Urothelial proliferation and regeneration after spinal cord injury

Abstract

The basal, intermediate, and superficial cell layers of the urothelium undergo rapid and complete recovery following acute injury; however, the effects of chronic injury on urothelial regeneration have not been well defined. To address this discrepancy, we employed a mouse model to explore urothelial changes in response to spinal cord injury (SCI), a condition characterized by life-long bladder dysfunction. One day post SCI there was a focal loss of umbrella cells, which are large cells that populate the superficial cell layer and normally express uroplakins (UPKs) and KRT20, but not KRT5, KRT14, or TP63. In response to SCI, regions of urothelium devoid of umbrella cells were replaced with small superficial cells that lacked KRT20 expression and appeared to be derived in part from the underlying intermediate cell layer, including cells positive for KRT5 and TP63. We also observed KRT14-positive basal cells that extended thin cytoplasmic extensions, which terminated in the bladder lumen. Both KRT14-positive and KRT14-negative urothelial cells proliferated 1 day post SCI, and by 7 days, cells in the underlying lamina propria, detrusor, and adventitia were also dividing.
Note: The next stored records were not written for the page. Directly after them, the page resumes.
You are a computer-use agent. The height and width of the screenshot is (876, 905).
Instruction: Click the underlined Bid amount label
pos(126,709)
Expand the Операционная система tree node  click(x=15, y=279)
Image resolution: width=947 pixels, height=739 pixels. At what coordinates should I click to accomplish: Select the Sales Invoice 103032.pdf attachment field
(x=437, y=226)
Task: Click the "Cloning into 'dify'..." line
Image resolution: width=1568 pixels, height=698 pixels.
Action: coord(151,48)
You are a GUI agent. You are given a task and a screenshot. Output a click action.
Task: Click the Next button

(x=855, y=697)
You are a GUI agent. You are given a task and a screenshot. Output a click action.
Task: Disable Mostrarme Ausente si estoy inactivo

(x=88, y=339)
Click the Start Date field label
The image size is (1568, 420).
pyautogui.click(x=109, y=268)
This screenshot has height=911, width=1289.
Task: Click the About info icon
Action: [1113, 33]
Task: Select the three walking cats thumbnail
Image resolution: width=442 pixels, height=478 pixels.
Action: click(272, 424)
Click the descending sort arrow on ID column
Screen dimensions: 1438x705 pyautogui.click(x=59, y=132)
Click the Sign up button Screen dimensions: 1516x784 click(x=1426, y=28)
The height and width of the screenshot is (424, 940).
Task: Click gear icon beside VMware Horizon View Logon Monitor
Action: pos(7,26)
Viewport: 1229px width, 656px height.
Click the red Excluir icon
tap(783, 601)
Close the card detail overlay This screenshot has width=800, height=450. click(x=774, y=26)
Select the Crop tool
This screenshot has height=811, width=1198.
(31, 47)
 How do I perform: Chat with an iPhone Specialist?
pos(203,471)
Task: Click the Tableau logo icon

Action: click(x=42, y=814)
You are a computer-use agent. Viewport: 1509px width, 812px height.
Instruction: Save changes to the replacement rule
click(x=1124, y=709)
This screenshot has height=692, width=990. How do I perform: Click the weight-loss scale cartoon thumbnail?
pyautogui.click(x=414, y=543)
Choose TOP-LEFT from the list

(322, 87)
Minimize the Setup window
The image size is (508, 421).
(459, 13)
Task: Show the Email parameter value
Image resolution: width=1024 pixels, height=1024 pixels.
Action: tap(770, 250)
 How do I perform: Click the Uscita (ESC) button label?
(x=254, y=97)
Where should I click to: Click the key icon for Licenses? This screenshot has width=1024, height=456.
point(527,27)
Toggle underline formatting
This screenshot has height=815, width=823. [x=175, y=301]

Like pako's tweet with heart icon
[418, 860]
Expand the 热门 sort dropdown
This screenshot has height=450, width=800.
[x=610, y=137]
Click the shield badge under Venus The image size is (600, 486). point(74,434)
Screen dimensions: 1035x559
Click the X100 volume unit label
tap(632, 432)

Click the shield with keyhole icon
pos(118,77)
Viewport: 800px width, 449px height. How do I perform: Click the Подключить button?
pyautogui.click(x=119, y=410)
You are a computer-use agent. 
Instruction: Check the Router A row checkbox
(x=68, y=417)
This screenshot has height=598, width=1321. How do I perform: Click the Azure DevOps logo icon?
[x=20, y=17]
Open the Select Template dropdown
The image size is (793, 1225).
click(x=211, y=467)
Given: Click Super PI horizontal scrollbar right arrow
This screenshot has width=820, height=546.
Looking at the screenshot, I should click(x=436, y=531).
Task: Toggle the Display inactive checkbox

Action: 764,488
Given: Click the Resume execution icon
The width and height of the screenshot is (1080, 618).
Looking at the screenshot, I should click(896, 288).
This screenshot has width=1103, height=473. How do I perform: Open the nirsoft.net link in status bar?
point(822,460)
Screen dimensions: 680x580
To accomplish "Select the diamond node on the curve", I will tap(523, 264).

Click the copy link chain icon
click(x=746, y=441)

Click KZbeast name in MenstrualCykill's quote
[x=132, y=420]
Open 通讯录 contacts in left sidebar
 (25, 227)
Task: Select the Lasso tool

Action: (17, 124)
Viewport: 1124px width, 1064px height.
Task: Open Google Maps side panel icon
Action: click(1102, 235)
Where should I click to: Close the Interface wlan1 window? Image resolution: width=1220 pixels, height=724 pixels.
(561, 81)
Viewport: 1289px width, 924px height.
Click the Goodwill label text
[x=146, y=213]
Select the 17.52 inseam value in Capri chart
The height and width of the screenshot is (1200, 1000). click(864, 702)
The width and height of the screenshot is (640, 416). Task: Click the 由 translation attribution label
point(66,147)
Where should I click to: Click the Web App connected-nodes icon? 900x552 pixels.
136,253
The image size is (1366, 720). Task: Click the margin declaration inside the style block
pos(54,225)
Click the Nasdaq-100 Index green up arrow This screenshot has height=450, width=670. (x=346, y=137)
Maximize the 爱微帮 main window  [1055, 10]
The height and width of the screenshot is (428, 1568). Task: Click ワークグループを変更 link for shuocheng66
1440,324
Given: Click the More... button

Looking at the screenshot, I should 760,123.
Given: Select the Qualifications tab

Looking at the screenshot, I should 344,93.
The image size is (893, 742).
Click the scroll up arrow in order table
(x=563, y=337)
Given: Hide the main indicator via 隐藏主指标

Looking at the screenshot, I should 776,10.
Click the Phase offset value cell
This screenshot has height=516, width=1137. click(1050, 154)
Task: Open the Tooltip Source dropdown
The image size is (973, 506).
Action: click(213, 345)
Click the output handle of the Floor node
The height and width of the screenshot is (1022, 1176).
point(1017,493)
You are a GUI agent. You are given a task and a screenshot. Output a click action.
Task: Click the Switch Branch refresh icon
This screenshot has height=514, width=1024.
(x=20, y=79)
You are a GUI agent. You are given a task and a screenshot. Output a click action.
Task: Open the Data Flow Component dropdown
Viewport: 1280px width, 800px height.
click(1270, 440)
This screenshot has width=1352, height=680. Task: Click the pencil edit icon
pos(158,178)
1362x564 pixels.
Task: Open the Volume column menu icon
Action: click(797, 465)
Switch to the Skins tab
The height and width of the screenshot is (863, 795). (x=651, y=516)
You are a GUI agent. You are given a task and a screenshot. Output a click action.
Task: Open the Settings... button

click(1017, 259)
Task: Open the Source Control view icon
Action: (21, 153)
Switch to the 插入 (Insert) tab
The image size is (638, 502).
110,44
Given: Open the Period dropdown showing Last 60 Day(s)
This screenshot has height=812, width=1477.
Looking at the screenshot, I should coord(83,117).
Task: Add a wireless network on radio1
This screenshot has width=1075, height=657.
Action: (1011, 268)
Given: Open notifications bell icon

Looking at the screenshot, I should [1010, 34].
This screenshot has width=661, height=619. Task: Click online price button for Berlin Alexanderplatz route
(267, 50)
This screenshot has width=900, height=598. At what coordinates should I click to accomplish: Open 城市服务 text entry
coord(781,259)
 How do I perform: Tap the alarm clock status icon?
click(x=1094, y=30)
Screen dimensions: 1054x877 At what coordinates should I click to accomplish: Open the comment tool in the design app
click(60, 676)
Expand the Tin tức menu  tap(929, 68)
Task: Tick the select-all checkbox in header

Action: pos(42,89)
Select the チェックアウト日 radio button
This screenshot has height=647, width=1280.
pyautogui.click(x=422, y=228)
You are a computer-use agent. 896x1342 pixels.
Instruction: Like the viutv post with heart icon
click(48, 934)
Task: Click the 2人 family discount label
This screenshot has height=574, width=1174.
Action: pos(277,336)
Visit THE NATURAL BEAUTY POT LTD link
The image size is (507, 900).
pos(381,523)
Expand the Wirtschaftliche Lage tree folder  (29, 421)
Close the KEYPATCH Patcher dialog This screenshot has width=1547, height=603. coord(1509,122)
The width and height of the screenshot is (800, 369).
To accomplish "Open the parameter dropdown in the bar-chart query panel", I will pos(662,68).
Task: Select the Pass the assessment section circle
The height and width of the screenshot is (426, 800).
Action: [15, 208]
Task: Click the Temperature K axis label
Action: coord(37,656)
At 28 days post SCI, the urothelium appeared morphologically patent, and the number of proliferative cells decreased to baseline levels; however, patches of small superficial cells were detected that coexpressed UPKs, KRT5, KRT14, and TP63, but failed to express KRT20. Thus, unlike the rapid and complete restoration of the urothelium that occurs in response to acute injuries, regions of incompletely differentiated urothelium were observed even 28 days post SCI.